* **MATERIAL PROVIDED**
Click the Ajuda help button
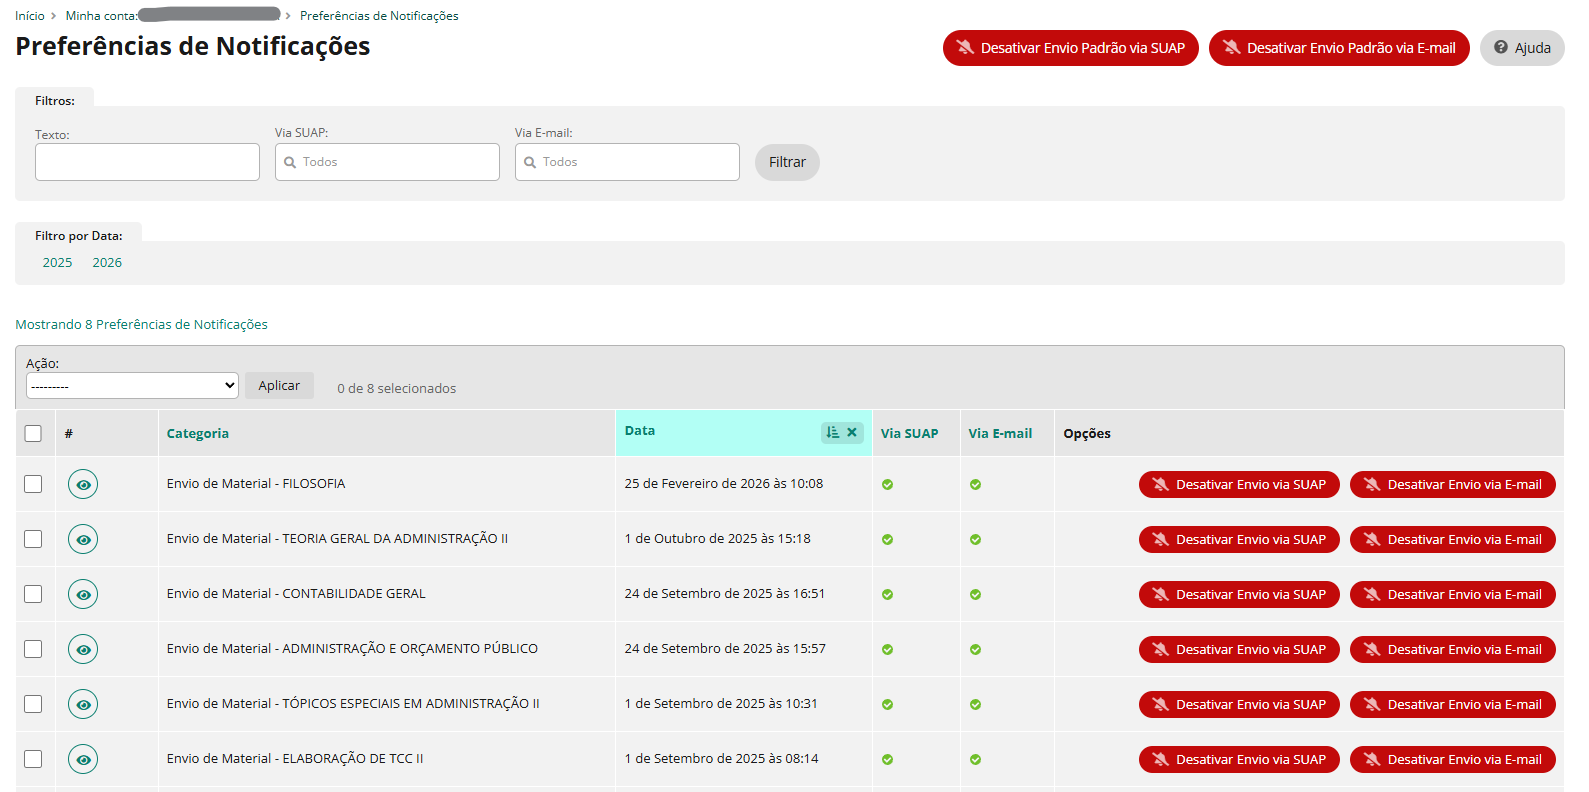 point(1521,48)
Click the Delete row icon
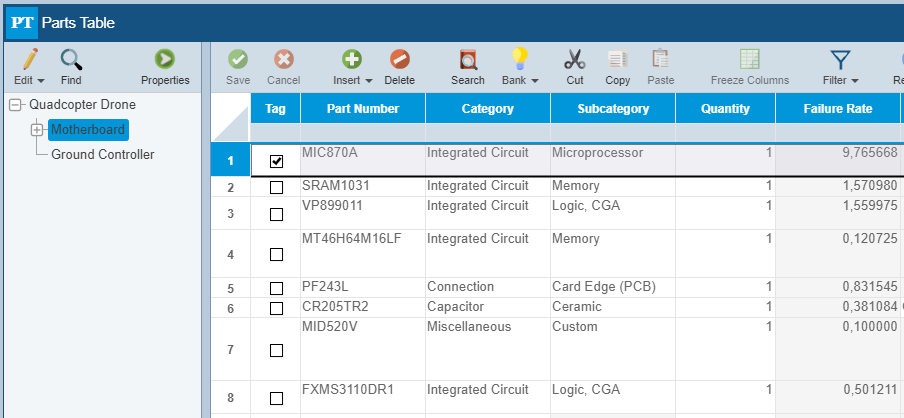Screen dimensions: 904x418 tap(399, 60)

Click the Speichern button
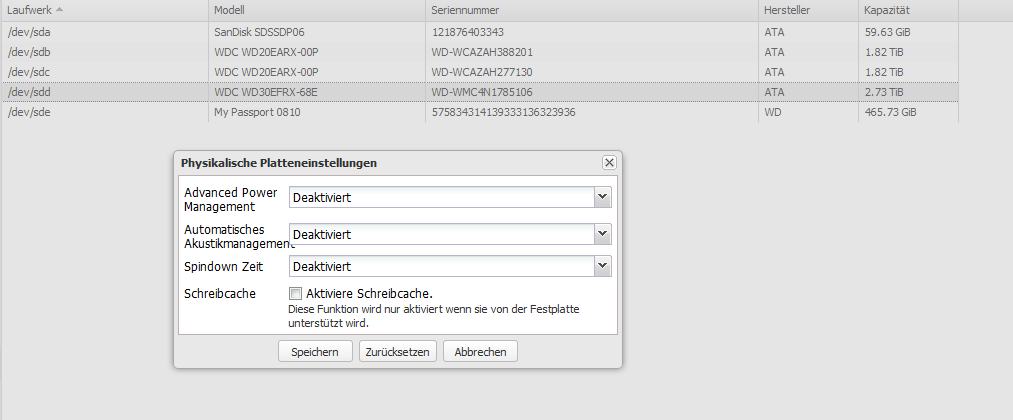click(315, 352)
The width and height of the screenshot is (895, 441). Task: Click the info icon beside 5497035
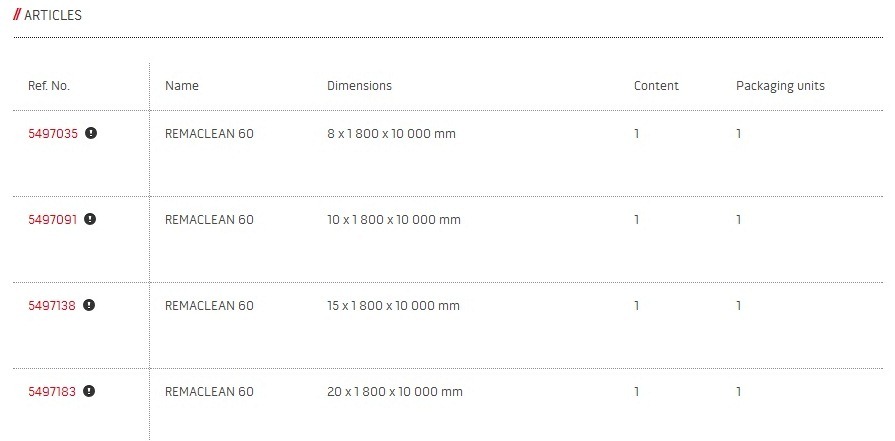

* **PROMPT**
In the records above, find the line that contains "Click the Speichern button". Print it and every later line exactly, omitting the pictures.

* **ANSWER SECTION**
Click the Speichern button
click(315, 352)
The width and height of the screenshot is (895, 441). Task: Click the info icon beside 5497035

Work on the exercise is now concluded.